Task details:
Would you print the lines below exactly, beginning at the line that has "Drehpendel (158, 161)" and stopping after the line that has "[region] (195, 811)"? Only those lines, and no pictures.

Records excerpted from a collection

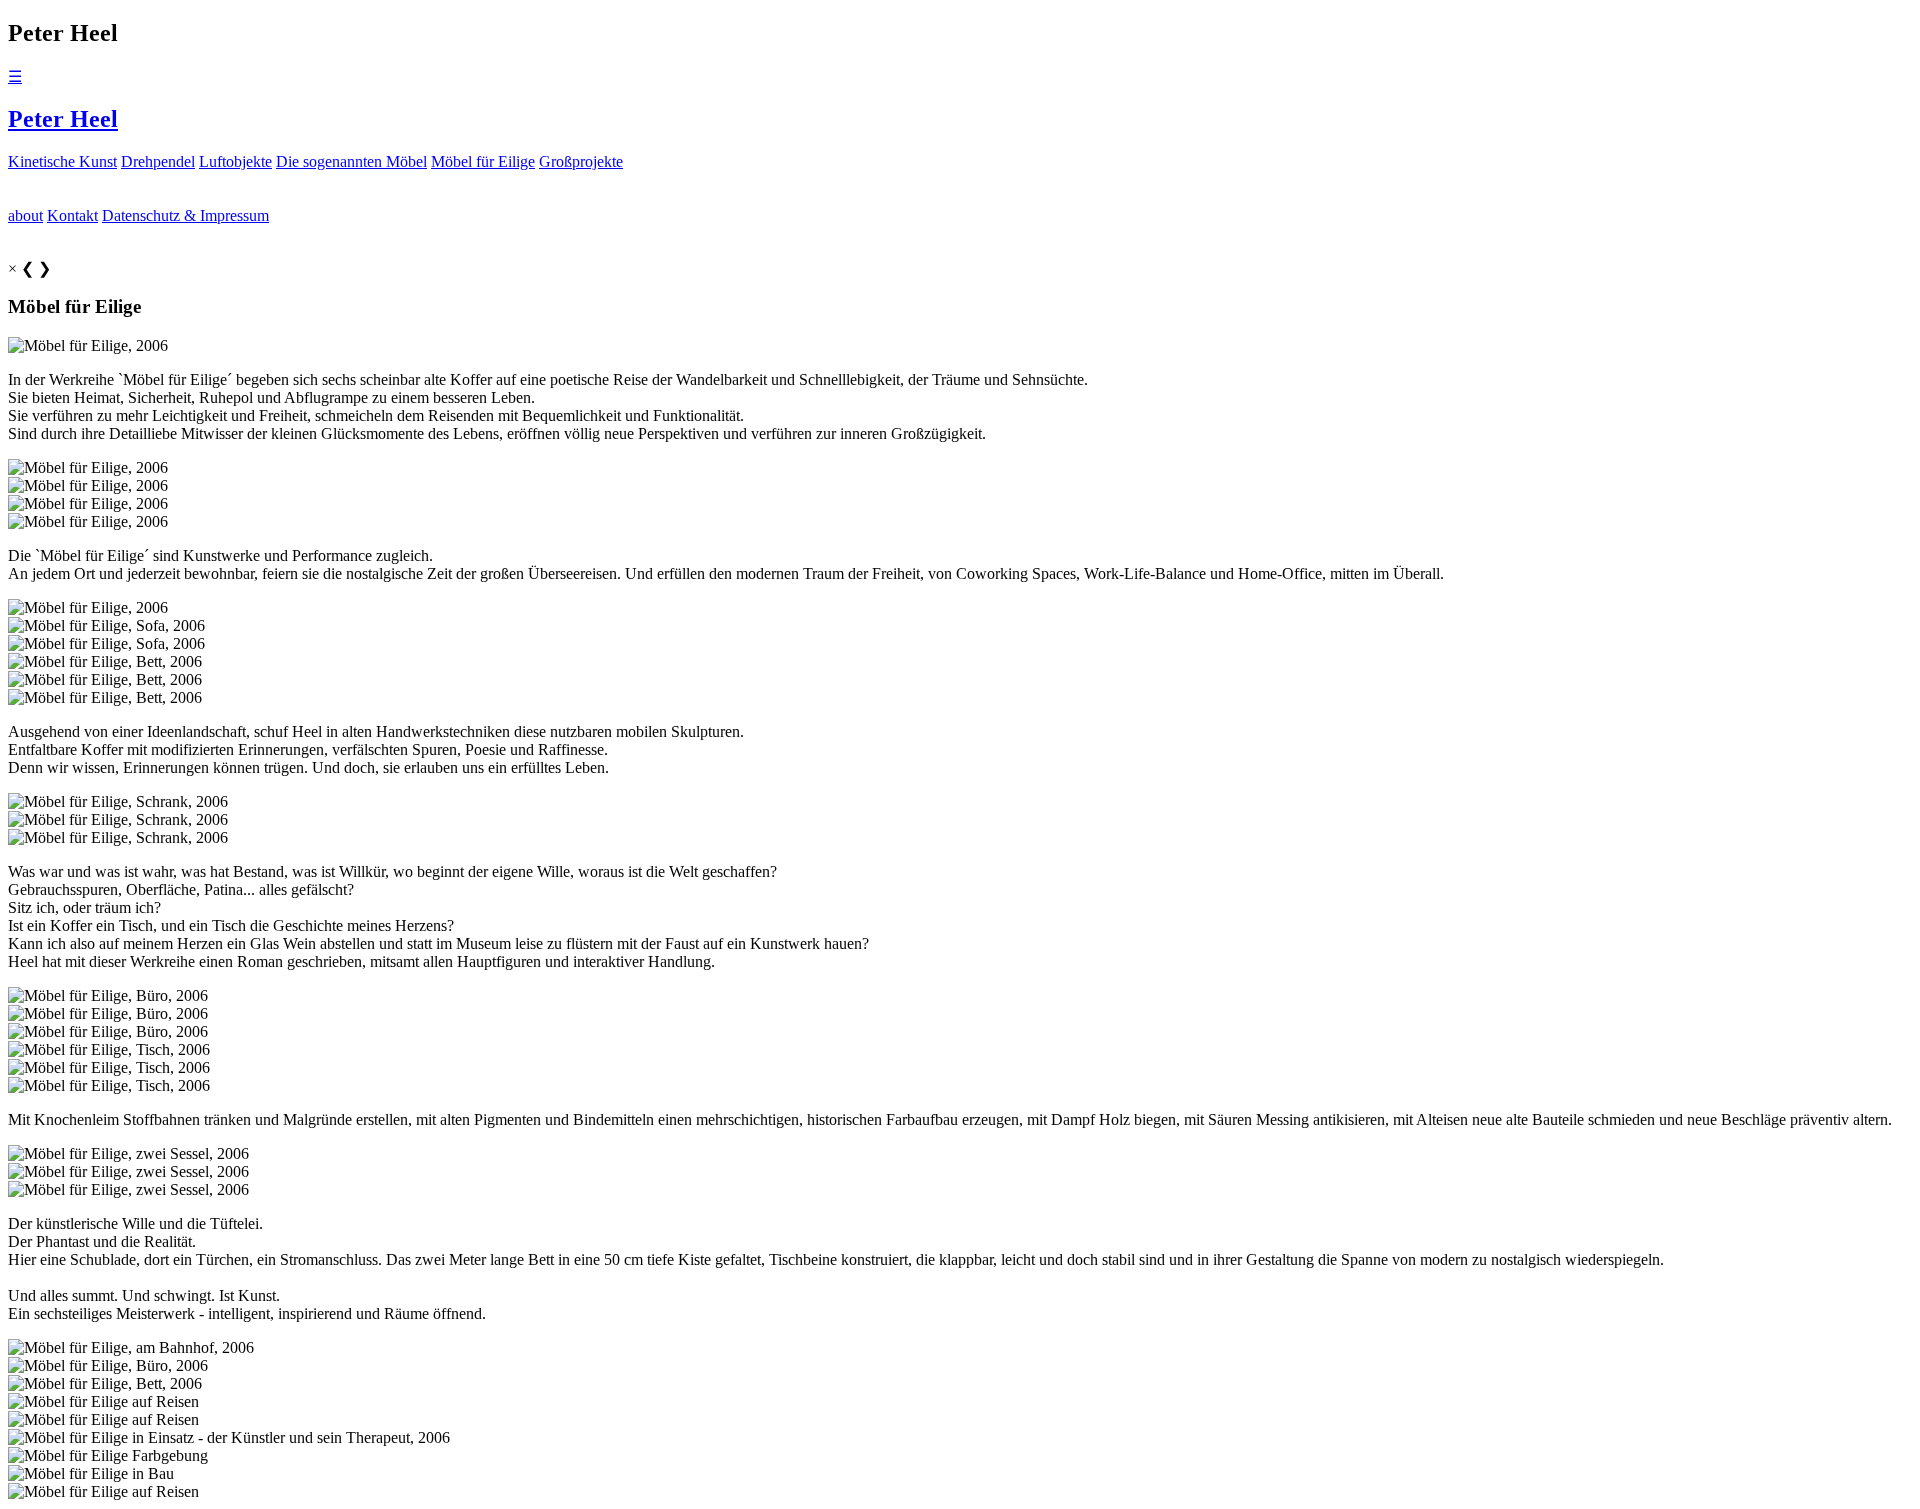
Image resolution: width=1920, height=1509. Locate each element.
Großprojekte (581, 161)
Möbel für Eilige (483, 161)
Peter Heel (63, 119)
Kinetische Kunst (62, 161)
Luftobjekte (235, 161)
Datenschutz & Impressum (185, 215)
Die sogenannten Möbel (351, 161)
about (25, 215)
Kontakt (72, 215)
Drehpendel (158, 161)
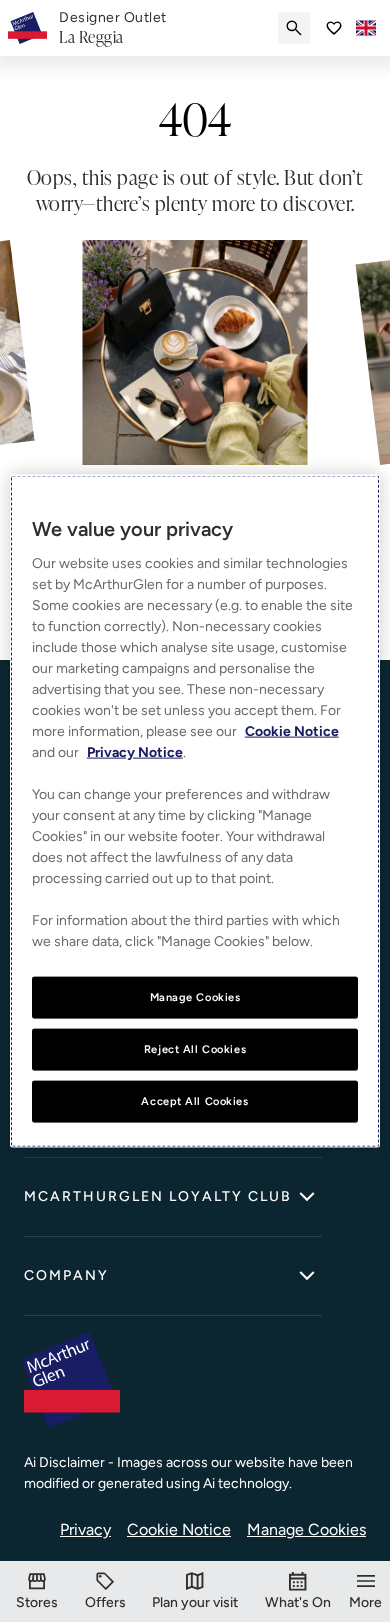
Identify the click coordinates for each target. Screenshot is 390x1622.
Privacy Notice (135, 752)
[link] (113, 28)
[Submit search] (294, 28)
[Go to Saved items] (334, 28)
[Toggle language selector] (366, 28)
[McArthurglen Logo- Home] (27, 28)
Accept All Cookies (194, 1100)
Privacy (85, 1529)
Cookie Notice (179, 1529)
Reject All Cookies (195, 1049)
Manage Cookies (306, 1529)
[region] (195, 811)
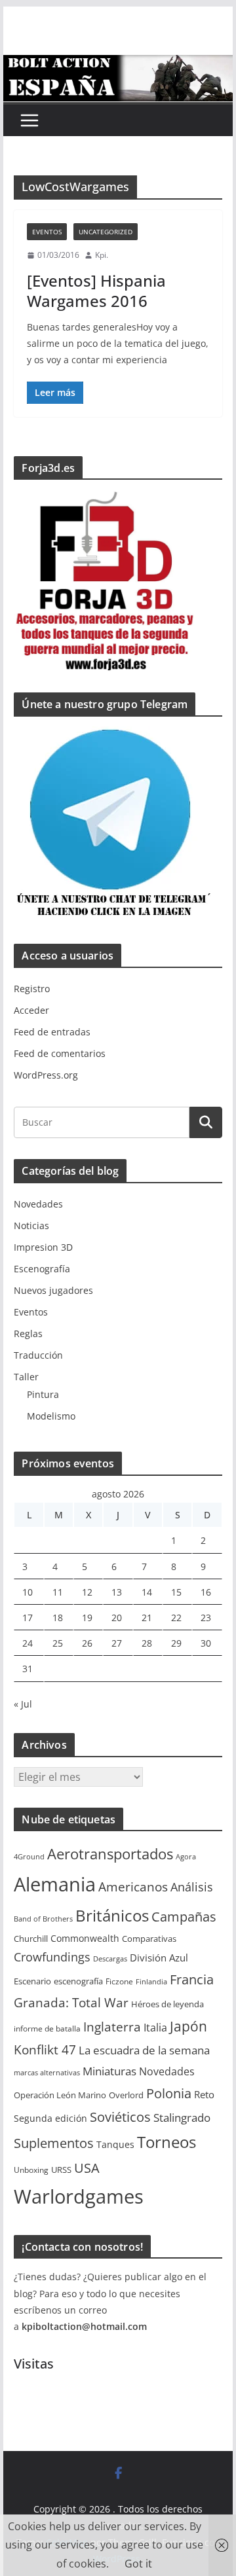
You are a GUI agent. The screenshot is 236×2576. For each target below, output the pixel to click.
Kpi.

Exercise output:
Drehpendel (158, 161)
Identify the click coordinates for each target. Screenshot is 390x1622.
Privacy Notice (135, 752)
[link] (113, 28)
[Submit search] (294, 28)
[Go to Saved items] (334, 28)
[Toggle language selector] (366, 28)
[McArthurglen Logo- Home] (27, 28)
Accept All Cookies (194, 1100)
Privacy (85, 1529)
Cookie Notice (179, 1529)
Reject All Cookies (195, 1049)
Manage Cookies (306, 1529)
[region] (195, 811)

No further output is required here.